STF derruba presunção de boa-fé na compra de ouro e determina medidas de controle para coibir garimpo ilegal
Em julgamento virtual encerrado na última sexta-feira (21/3), o Supremo Tribunal Federal (STF) pôs fim à presunção de boa-fé nas compras de ouro por pessoas jurídicas. Por unanimidade, o Plenário declarou a inconstitucionalidade do § 4º do artigo 39 da Lei nº 12.844/2013, que dispensava a apresentação de documentos comprobatórios da origem legal do mineral em transações comerciais, bastando o arquivamento das informações prestadas pelo vendedor.
A decisão foi tomada no julgamento conjunto das Ações Diretas de Inconstitucionalidade (ADIs) 7.273 e 7.345, ajuizadas, respectivamente, pelo Partido Socialista Brasileiro (PSB) e pela Rede Sustentabilidade e pelo Partido Verde (PV). Para o relator, ministro Gilmar Mendes, a norma fragiliza o controle da cadeia produtiva do ouro, incentiva a comercialização de minério extraído de forma ilegal e viola o princípio da precaução ambiental, previsto no artigo 225 da Constituição Federal.

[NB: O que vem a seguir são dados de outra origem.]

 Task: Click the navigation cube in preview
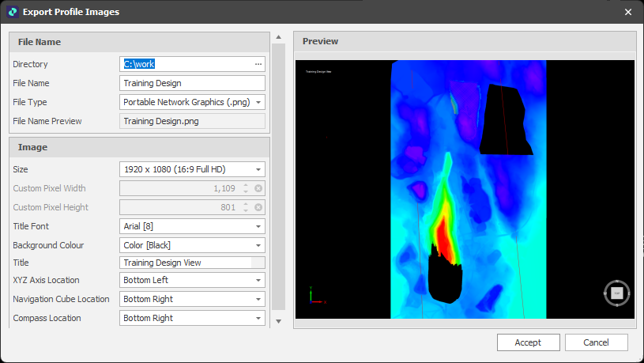pyautogui.click(x=617, y=293)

“O dispositivo impugnado, ao presumir legalidade e boa-fé do adquirente de ouro, compromete os instrumentos de controle de uma atividade inerentemente poluidora, incentivando a comercialização do minério extraído ilegalmente”, afirmou o ministro no voto.
Seguindo voto do relator, a Corte também reconheceu que a norma contribuiu diretamente para o avanço do garimpo ilegal, especialmente em áreas de proteção ambiental e terras indígenas, provocando graves impactos sociais e ambientais — como desmatamento, contaminação de rios por mercúrio, disseminação de doenças e violência em regiões de exploração mineral.
Origem irregular do ouro
Dados apresentados nos autos por órgãos como a Polícia Federal, Ministério da Justiça e Agência Nacional de Mineração (ANM) revelam que cerca de 30% da produção nacional de ouro tem origem irregular. Investigações recentes apontam ainda a participação de Distribuidoras de Títulos e Valores Mobiliários (DTVMs) no escoamento do minério ilegal, em um processo conhecido como “esquentamento” do ouro.

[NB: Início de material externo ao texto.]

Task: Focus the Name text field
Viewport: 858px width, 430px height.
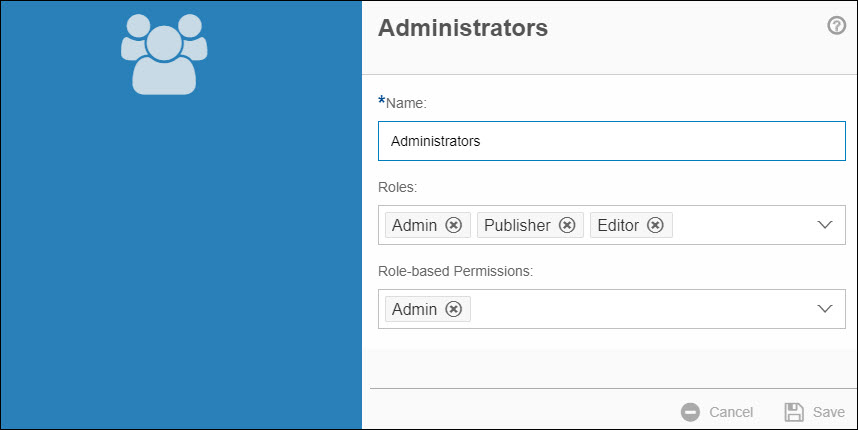Action: [x=612, y=141]
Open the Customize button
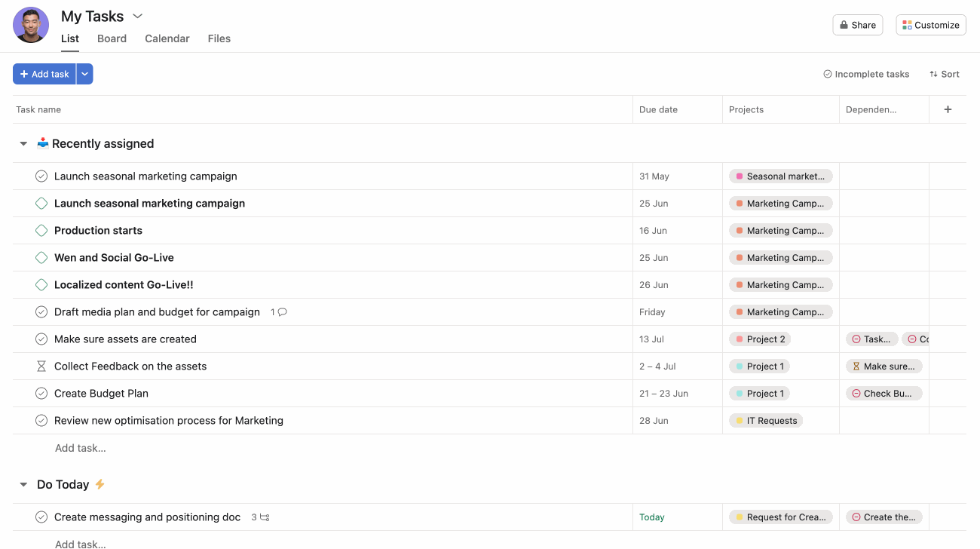Viewport: 980px width, 549px height. pos(930,25)

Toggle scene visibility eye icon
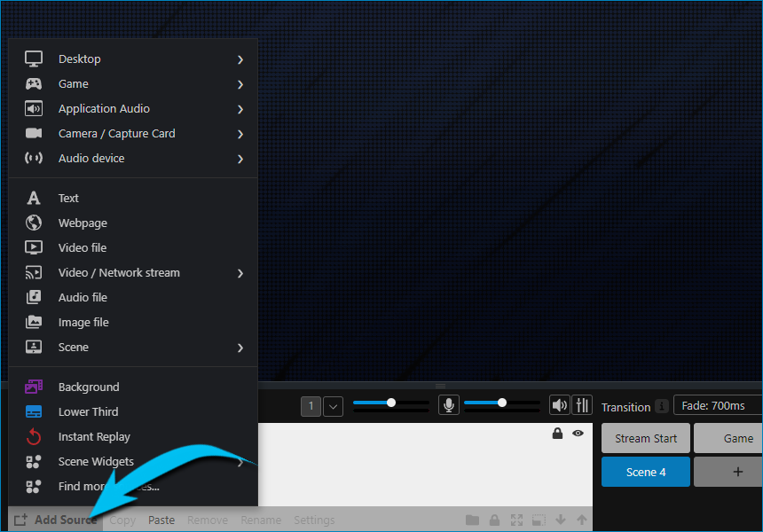[578, 433]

Além de declarar a inconstitucionalidade do dispositivo, o STF determinou que o Poder Executivo federal adote medidas normativas e administrativas para reforçar o controle da origem do ouro e coibir a atuação de DTVMs na comercialização de minério ilegal. A Corte também exigiu que órgãos como ANM, Banco Central, ICMBio, Casa da Moeda e Polícia Federal atuem de forma coordenada na fiscalização da atividade.

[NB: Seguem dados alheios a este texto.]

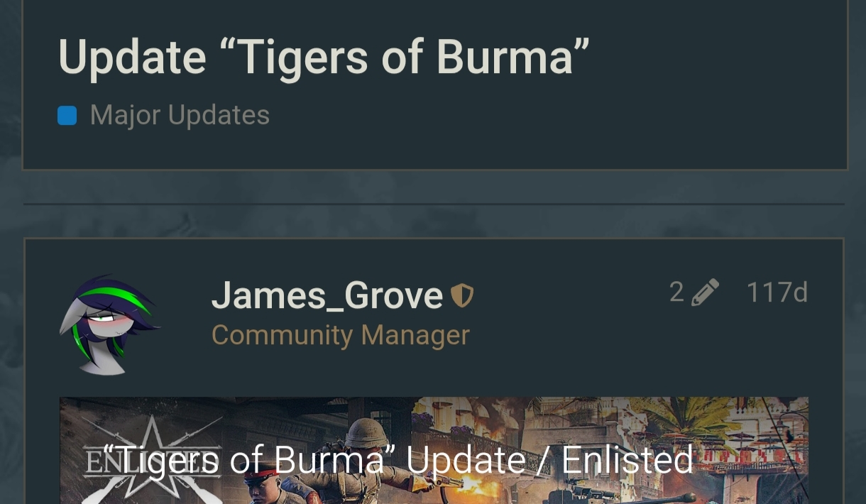Open the "Tigers of Burma" Update / Enlisted video title
Viewport: 866px width, 504px height.
coord(398,459)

Segundo Gilmar Mendes, é imprescindível interromper o ciclo de degradação ambiental e de fortalecimento do crime organizado na Amazônia. “É necessário romper com o consórcio espúrio formado entre garimpo ilegal e organizações criminosas, o que justifica não apenas a declaração de inconstitucionalidade do dispositivo legal, como também a adoção imediata de providências efetivas de fiscalização”, concluiu.